*** Opening of GIVEN DATA ***

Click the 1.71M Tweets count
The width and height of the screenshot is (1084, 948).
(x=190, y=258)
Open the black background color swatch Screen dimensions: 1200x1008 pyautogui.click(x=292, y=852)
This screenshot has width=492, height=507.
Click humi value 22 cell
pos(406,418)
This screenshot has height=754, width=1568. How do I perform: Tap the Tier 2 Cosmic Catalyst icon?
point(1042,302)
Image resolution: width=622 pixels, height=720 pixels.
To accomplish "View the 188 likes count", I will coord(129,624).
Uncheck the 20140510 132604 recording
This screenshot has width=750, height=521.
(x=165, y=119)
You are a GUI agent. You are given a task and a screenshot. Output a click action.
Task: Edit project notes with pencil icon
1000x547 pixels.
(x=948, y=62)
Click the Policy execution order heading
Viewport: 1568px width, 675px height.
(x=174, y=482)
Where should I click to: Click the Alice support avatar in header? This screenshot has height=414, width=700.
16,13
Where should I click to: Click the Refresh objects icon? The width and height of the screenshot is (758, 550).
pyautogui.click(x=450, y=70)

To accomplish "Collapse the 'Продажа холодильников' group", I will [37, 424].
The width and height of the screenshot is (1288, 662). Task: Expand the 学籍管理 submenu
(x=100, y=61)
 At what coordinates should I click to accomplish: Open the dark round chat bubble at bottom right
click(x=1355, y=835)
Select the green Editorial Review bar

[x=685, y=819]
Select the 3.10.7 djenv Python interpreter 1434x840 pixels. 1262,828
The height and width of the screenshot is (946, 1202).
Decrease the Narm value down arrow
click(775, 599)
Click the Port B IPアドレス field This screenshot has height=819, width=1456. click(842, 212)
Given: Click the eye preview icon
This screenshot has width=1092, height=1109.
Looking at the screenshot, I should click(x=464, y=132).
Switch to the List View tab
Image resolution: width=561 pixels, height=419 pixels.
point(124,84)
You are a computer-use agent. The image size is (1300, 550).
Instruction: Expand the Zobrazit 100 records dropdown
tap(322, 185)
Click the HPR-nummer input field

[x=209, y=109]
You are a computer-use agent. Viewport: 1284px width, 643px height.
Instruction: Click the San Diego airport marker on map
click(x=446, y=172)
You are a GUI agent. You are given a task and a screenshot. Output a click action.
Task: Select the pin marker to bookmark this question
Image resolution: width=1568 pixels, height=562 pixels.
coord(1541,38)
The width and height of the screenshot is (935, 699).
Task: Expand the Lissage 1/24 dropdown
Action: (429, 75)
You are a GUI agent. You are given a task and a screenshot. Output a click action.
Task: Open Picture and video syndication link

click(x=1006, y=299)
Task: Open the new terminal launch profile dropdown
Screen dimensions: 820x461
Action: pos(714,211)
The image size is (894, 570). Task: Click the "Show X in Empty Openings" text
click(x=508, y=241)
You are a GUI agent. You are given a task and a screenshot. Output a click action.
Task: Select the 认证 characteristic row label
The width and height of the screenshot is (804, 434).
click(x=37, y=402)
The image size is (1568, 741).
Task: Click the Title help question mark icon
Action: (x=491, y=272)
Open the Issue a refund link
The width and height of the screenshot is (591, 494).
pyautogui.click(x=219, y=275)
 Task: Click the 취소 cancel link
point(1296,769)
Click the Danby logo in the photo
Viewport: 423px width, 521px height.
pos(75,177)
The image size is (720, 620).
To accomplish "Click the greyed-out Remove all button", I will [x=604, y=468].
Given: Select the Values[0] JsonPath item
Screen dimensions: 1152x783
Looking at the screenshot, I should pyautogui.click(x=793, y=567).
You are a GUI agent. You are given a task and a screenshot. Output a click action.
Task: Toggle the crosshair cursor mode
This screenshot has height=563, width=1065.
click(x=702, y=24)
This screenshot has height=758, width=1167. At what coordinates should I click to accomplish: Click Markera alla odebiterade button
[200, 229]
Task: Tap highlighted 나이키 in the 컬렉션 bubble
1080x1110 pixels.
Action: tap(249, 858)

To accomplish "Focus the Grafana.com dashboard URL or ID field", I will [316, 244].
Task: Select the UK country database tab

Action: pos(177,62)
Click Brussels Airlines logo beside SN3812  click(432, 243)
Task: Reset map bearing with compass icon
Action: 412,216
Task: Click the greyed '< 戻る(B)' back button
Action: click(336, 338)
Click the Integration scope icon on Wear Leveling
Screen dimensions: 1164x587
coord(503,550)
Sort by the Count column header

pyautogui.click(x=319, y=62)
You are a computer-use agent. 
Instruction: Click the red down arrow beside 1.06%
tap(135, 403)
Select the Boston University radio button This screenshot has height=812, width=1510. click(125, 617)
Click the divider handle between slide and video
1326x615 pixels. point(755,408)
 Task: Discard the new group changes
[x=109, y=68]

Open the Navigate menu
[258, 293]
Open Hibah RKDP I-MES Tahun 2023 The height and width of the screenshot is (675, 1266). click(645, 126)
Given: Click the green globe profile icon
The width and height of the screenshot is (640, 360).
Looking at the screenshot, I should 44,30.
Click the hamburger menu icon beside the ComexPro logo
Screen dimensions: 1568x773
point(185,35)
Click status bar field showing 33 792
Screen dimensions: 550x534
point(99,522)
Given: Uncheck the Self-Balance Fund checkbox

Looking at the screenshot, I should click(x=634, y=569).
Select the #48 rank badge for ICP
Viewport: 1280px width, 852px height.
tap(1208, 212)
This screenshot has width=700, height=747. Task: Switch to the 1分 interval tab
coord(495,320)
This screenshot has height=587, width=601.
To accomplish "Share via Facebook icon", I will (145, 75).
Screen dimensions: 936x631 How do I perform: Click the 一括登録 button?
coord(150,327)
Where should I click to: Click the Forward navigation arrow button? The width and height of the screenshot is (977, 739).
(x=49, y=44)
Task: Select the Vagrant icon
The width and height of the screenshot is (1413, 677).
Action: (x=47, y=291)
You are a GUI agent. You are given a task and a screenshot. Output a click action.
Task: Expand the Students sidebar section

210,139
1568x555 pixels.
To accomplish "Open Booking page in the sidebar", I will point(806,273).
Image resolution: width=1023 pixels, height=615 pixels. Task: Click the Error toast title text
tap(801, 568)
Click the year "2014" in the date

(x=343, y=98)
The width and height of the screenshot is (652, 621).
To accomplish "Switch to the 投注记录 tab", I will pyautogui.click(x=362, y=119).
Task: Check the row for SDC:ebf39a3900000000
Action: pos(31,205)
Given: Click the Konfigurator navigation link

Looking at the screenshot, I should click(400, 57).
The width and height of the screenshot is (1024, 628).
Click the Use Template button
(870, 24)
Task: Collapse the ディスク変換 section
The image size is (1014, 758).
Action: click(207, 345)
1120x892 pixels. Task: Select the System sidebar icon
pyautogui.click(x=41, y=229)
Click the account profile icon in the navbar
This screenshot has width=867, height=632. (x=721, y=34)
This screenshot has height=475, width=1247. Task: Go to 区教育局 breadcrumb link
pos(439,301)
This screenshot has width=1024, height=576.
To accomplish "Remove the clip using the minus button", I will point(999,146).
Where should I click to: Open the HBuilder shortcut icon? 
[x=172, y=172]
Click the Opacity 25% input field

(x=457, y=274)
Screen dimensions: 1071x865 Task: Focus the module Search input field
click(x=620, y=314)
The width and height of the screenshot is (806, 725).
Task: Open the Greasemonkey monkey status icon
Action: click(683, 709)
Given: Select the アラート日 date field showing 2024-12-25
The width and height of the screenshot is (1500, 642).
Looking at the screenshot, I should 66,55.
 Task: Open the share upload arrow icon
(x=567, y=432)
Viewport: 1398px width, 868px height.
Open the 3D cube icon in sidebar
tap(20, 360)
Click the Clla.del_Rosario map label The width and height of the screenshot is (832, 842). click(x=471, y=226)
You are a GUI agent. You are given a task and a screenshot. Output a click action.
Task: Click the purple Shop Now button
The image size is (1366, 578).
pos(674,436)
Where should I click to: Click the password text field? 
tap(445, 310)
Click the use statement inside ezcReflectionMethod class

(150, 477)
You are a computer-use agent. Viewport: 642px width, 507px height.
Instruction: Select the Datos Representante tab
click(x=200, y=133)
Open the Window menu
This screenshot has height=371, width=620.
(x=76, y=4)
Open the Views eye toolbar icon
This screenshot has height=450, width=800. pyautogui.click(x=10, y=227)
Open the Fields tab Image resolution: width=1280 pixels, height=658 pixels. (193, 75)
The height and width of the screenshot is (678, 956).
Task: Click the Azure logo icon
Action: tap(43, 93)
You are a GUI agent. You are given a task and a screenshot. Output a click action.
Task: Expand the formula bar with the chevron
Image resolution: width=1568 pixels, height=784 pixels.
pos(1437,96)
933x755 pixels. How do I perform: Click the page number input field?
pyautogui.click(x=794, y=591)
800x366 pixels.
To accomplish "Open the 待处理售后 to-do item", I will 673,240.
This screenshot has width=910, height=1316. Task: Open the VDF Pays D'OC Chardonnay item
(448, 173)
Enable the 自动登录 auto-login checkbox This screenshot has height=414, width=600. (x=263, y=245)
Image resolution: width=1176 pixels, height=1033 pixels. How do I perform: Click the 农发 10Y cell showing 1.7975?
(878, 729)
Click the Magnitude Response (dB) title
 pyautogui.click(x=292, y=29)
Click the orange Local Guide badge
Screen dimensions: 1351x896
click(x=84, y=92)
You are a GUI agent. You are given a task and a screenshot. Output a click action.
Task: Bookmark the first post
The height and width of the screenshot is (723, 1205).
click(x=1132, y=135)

*** Close of GIVEN DATA ***

PROBLEM TO WORK ON:
Write down again, exactly as given, only the lines above that fall from the line with "Instruction: Click the San" to the line with "Task: Open the new", inclusive.

RESPONSE AREA:
Instruction: Click the San Diego airport marker on map
click(x=446, y=172)
You are a GUI agent. You are given a task and a screenshot. Output a click action.
Task: Select the pin marker to bookmark this question
Image resolution: width=1568 pixels, height=562 pixels.
coord(1541,38)
The width and height of the screenshot is (935, 699).
Task: Expand the Lissage 1/24 dropdown
Action: (429, 75)
You are a GUI agent. You are given a task and a screenshot. Output a click action.
Task: Open Picture and video syndication link

click(x=1006, y=299)
Task: Open the new terminal launch profile dropdown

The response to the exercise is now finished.